In past Franczek Radelet Alerts and webinars, my colleagues and I have talked at length about the potential pitfalls for employers of background checks and the changes that the advent of the Consumer Financial Protection Bureau (CFPB) and the resulting reorganization at the FTC meant for employers. Yes, I know, this is a wage and hour-focused blog, but before you can tackle wage and hour issues, you have to hire employees! Many employers who do background checks have not given much thought to what (if any) documentation they collect from applicants or employees before running them, so with hiring season upon us for many seasonal industries, now is a good time for a reminder about this “pre wage and hour” issue.
The situations we encounter can vary: relying on printed or online forms from a provider like ADP or Paychex, grabbing an application form from the Internet or a mailing list of HR professionals, or sometimes relying on whatever language is on the job application you’ve used for years.
Judy Greenwald, who I have had the pleasure of speaking with in the past on other topics, wrote last month in Business Insurance about a new class action lawsuit filed against Whole Foods’ California division alleging that Whole Foods’ online authorization form used to get job applicants’ approval for criminal background checks violates the federal Fair Credit Reporting Act:
According to the lawsuit filed in U.S. District Court in Oakland, Calif., in Esayas Gezahegne v. Whole Foods Market California Inc., the language in the authorization includes a waiver of claims against those who obtain a consumer reports, in violation of the FCRA. Consumer reports include criminal background checks, credit checks and other similar reports…

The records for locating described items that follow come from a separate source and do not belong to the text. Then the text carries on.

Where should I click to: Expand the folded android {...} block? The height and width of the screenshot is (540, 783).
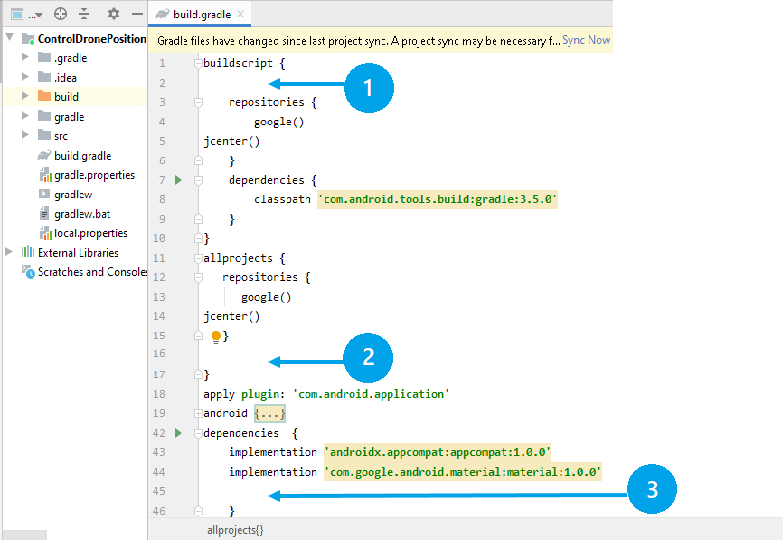point(270,414)
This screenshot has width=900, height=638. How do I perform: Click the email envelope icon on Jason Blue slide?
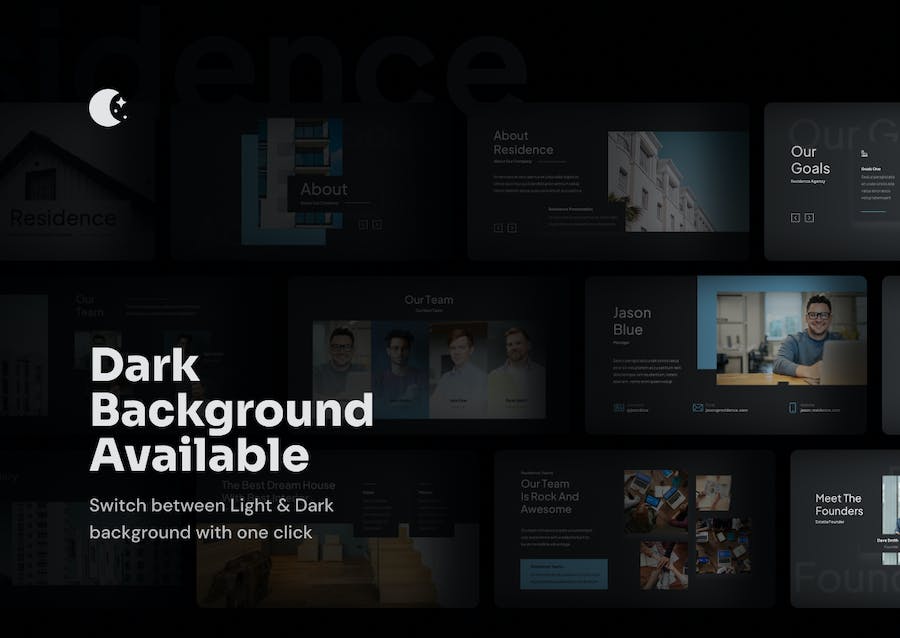697,408
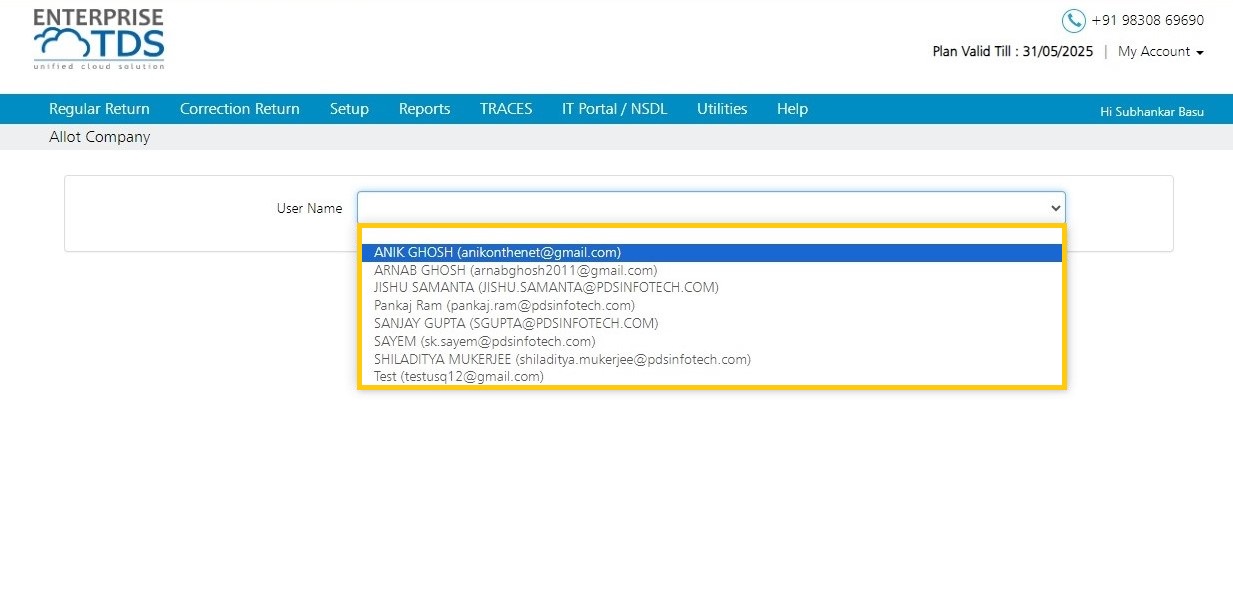The width and height of the screenshot is (1233, 594).
Task: Choose Pankaj Ram option
Action: click(x=712, y=306)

The online authorization forms all contained language releasing those who obtained the consumer reports from all liability, in violation of the FCRA’ s requirement that the authorizations be pristine documents that contain nothing other than the required disclosures and the requested authorization. In other words, defendant’s authorization forms were facially invalid,” the lawsuit states.
As I discussed during our webinar on background checks back in 2012, a number of courts have begun requiring employers to draft a standalone disclosure without releases. This lawsuit is one more reminder of that point!

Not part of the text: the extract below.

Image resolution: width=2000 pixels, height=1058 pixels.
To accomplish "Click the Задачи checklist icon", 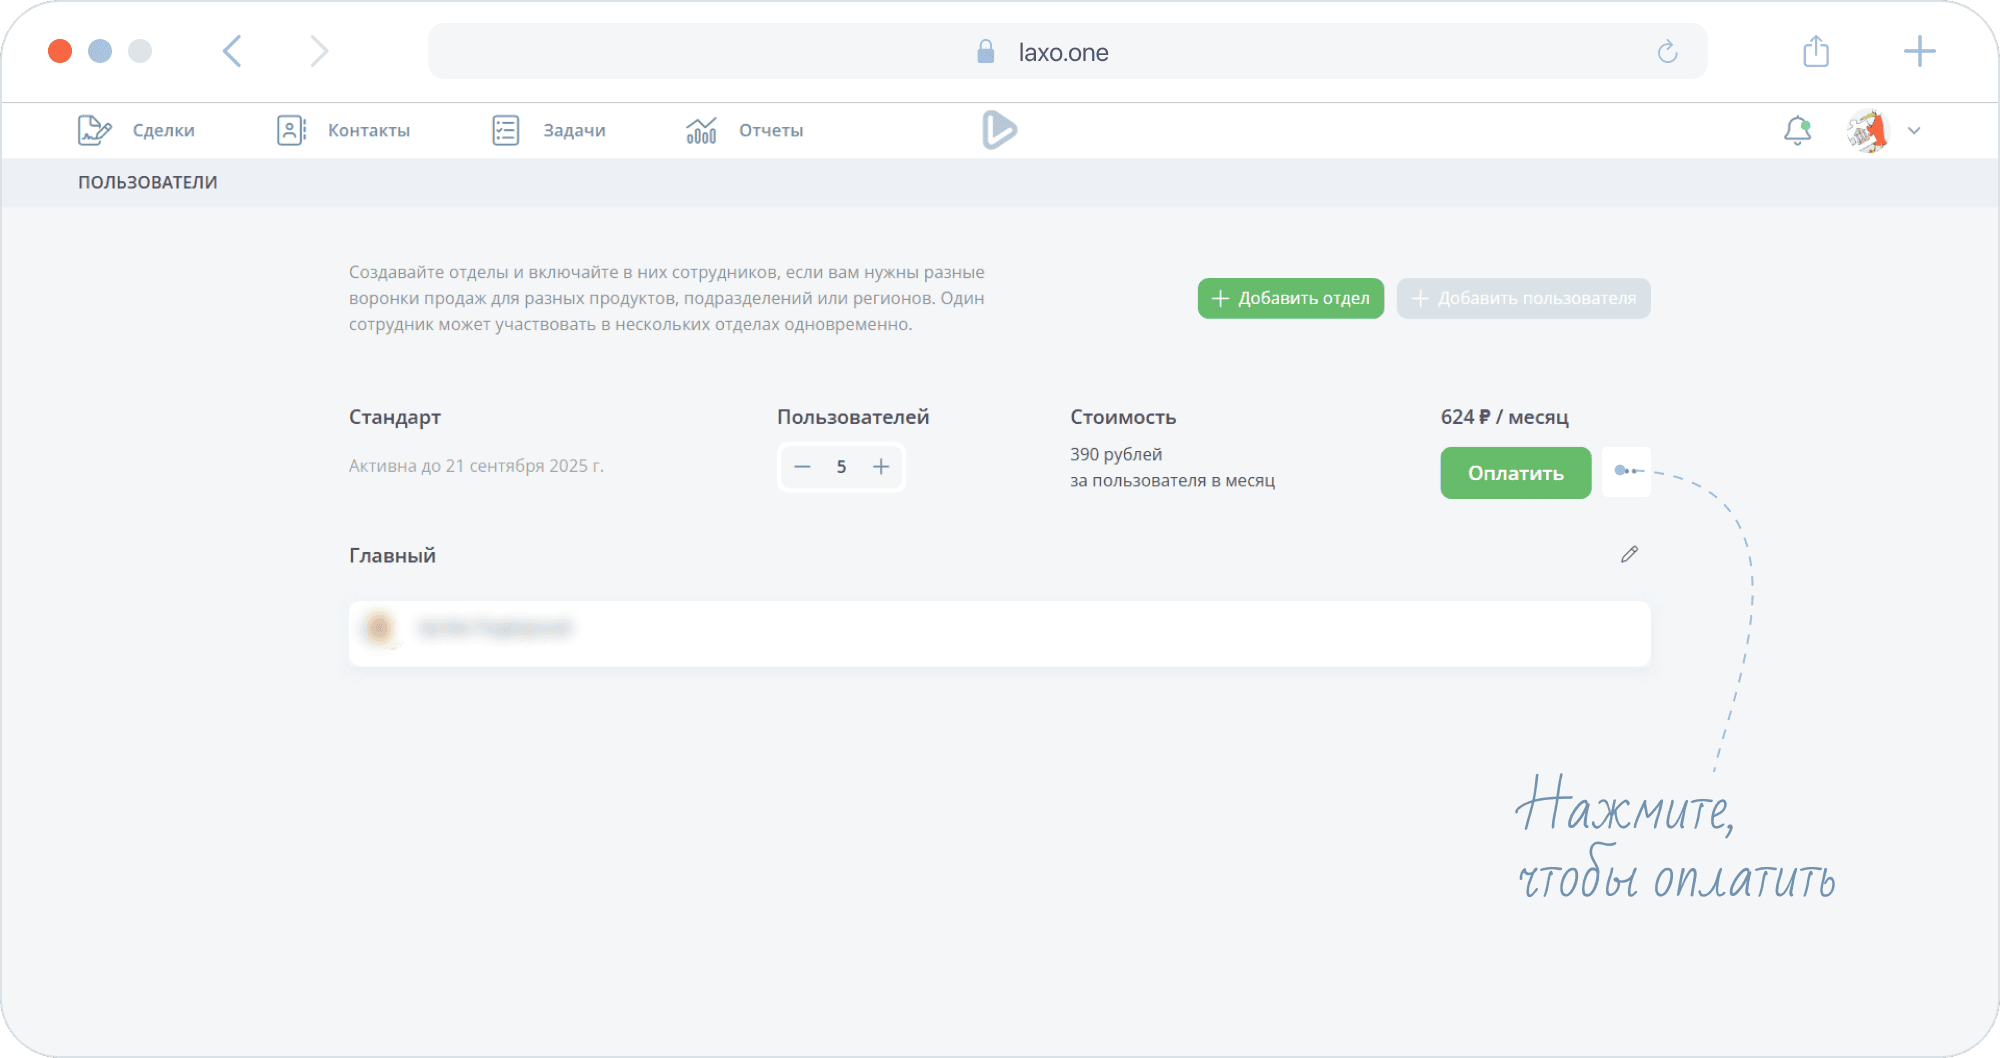I will click(x=506, y=131).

Private attorneys are not the only ones scrutinizing background checks. Earlier this month, the Federal Trade Commission and the EEOC released joint guidance on employment background checks that further explains that:
Hiring decisions are among the most important choices for any employer, but the process can be complex. For the first time, the Federal Trade Commission (FTC) and the Equal Employment Opportunity Commission (EEOC) have co-published two short guides on employment background checks that explain the rights and responsibilities of the people on both sides of the desk.
The FTC and the EEOC want employers to know that they need written permission from job applicants before getting background reports about them from a company in the business of compiling background information. Employers also should know that it’s illegal to discriminate based on a person’s race, national origin, sex, religion, disability, or age (40 or older) when requesting or using background information for employment.

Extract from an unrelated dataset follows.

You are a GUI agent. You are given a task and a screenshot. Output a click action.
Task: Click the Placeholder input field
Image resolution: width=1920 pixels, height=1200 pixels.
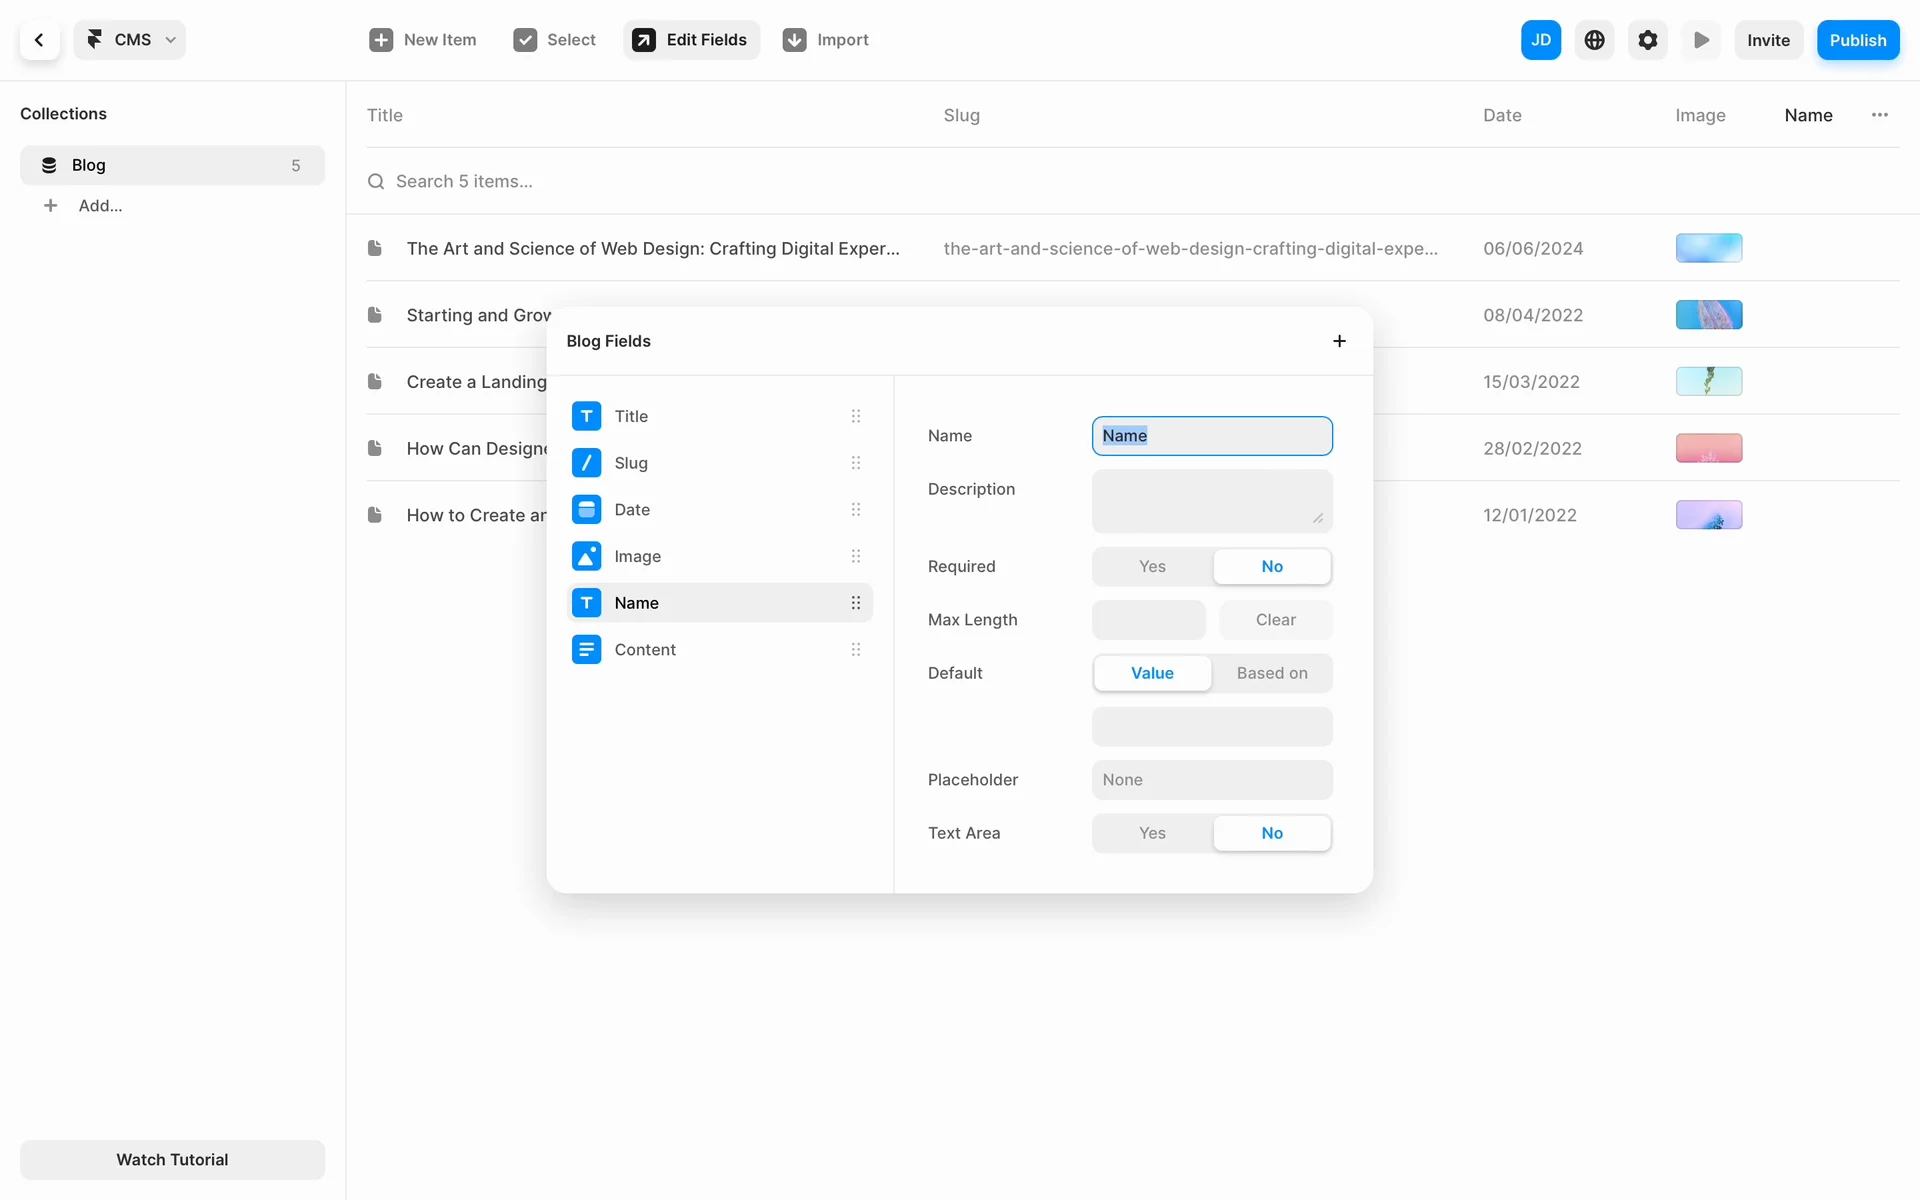pyautogui.click(x=1211, y=780)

At the same time, the agencies want job applicants to know that it’s not illegal for potential employers to ask someone about their background as long as the employer does not unlawfully discriminate. Job applicants also should know that if they’ve been turned down for a job or denied a promotion based on information in a background report, they have a right to review the report for accuracy.
If you haven’t looked at your forms in the last year, now would be a good time to make sure that what you are using won’t run afoul of the FTC, EEOC, and your own applicants.